- **What you are asked to do**
From the records below, extract only the lines running from the line with "Task: Open Command text color #000096 picker" to the line with "The image size is (600, 422).", both lines included, reproducing them exactly.

- **Records to use**
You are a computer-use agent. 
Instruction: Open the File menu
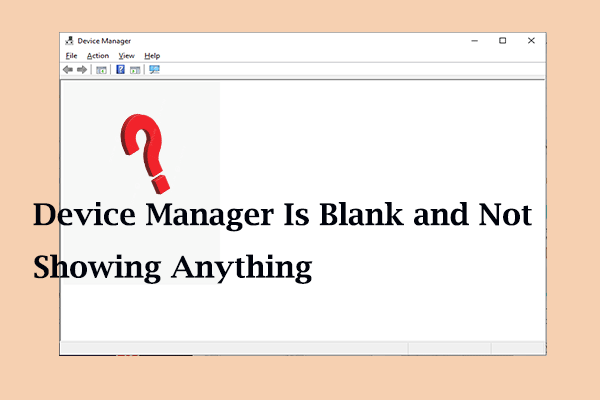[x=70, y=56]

==

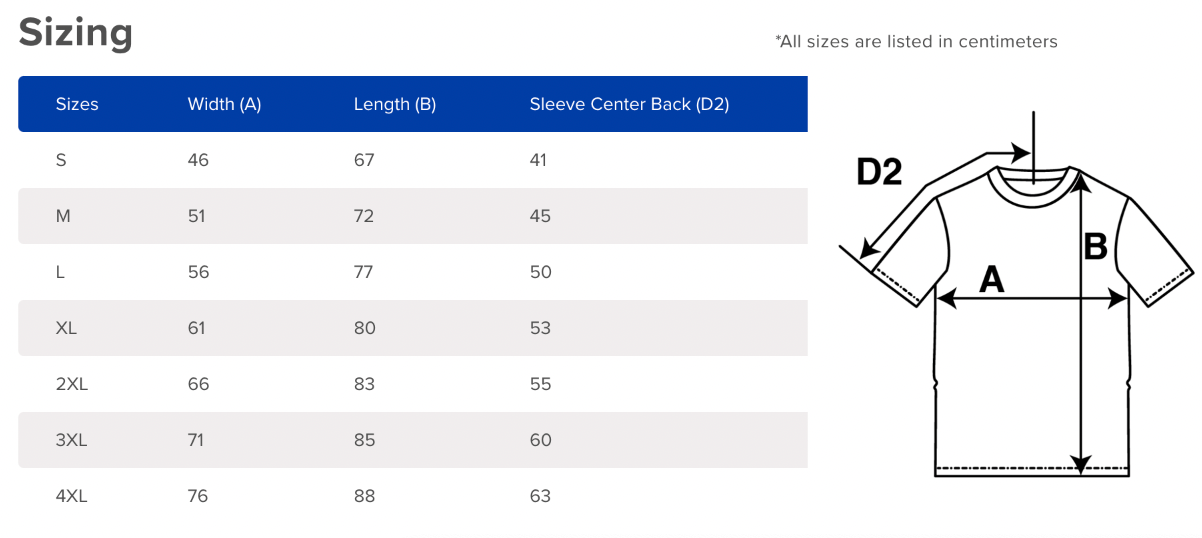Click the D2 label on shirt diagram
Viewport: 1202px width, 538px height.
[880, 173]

---

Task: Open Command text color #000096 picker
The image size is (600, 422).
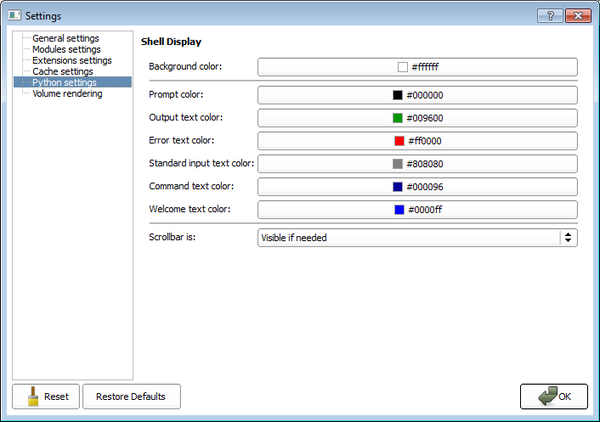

- **Answer space**
Task: Open Command text color #000096 picker
The image size is (600, 422).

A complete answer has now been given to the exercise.